Kiwi, in Trentino è crisi. Produzione 2016 a rischio

Il cancro batterico non ha cura: una volta infettata dal morbo la pianta deve essere estirpata e bruciata

di Chiara Turrini

Non solo uva e piccoli frutti. Se lo zoccolo duro della produzione agricola è messo in crisi da parassiti e funghi (senza contare le grandinate per i meleti), la nicchia del kiwi sta soffrendo dello Pseudomonas syringae pv. actinidiae (Psa), altrimenti detto cancro batterico della actinidia. Si tratta di una malattia da quarantena, per la quale non esistono cure ma solo soluzioni drastiche come l'estirpazione della pianta e il fuoco. Lo scorso anno si erano registrati sei casi in tutta la stagione, mentre nel 2016 le segnalazioni sono già oltre la ventina, e ci sono diversi mesi ancora davanti prima dell'autunno. La Psa è il «colpo di fuoco» dei kiwi: la pianta si secca e muore. Il batterio però può sopravvivere in quiescenza per un paio di anni nel terreno circostante. I sintomi sono riconoscibili.

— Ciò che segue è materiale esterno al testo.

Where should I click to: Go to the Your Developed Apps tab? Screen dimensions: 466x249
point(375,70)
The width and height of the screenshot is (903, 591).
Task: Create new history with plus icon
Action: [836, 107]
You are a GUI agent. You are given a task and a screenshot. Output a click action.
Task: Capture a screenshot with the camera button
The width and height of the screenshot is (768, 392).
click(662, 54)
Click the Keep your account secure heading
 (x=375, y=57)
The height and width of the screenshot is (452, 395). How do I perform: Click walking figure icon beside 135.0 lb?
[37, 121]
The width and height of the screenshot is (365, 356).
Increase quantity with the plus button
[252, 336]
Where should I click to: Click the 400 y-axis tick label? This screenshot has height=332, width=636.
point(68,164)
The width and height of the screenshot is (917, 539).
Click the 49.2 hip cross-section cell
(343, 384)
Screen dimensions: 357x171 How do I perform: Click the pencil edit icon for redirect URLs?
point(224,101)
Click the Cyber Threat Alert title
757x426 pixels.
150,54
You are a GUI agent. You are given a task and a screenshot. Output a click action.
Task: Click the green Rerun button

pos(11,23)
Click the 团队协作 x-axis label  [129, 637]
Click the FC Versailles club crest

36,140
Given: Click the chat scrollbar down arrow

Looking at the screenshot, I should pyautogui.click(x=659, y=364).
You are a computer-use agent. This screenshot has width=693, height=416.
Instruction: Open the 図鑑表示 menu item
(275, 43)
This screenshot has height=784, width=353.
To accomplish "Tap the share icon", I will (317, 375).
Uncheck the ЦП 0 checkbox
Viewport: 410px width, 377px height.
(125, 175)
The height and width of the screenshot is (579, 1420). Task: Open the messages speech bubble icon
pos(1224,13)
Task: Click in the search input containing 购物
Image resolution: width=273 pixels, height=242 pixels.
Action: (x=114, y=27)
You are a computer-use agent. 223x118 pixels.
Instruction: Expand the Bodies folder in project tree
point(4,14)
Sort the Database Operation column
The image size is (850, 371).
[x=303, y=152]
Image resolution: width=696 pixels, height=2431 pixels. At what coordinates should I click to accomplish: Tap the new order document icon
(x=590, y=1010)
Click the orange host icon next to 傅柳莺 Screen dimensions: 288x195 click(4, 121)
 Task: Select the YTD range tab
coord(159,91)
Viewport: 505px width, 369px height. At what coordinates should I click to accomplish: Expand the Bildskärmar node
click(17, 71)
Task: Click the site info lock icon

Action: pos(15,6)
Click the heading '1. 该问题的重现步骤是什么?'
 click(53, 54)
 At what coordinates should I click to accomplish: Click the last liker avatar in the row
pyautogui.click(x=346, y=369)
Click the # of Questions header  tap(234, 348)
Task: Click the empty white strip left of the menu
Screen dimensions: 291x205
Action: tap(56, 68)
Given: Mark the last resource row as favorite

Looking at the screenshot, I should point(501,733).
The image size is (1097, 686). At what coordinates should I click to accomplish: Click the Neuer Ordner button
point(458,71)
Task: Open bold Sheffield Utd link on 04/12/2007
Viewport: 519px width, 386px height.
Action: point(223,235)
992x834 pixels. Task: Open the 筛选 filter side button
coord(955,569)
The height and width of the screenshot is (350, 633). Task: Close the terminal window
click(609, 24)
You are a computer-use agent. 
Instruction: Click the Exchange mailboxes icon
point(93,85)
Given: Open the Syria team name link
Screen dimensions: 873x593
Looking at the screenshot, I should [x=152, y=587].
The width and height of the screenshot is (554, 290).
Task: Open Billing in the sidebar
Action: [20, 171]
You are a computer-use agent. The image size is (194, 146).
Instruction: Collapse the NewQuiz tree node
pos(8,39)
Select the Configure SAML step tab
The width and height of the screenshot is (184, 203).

Già in inverno e inizio primavera sul tronco e sui germogli si manifestano cancri da cui fuoriescono essudati prima di colore biancastro e dopo rosso ruggine. Il legno giovane riceve una colorazione bruna, spesso si osservano anche disseccamenti dei rami e dei giovani germogli. Nel seguito si manifesta l'imbrunimento dei fiori e dei boccioli. Sulle foglie si formano necrosi di forma irregolare di color marrone scuro fino al giallo. I frutti delle piante malate iniziano ad avvizzire. Il batterio non ha alcun effetto sull'uomo, né su altri tipi di piante. Solitamente il freddo e l'umidità aiutano la proliferazione del batterio del cancro che affligge la coltura del kiwi, ma stavolta nonostante l'inverno mite l'attacco si è rivelato comunque un flagello. 

Come la drosophila suzukii che colpisce ciliege e piccoli frutti, anche la Psa ha origini estere (viene dal Giappone, attestata a partire da fine anni ?80) ed è arrivata in Italia di recente, insieme a una partita di kiwi contaminata. I primi casi risalgono al 2007, con l'epidemia che ha messo in ginocchia la produzione laziale di Latina, patria italiana della actinidia. L'Italia è uno dei maggiori produttori a livello mondiale di questo piccolo frutto peloso.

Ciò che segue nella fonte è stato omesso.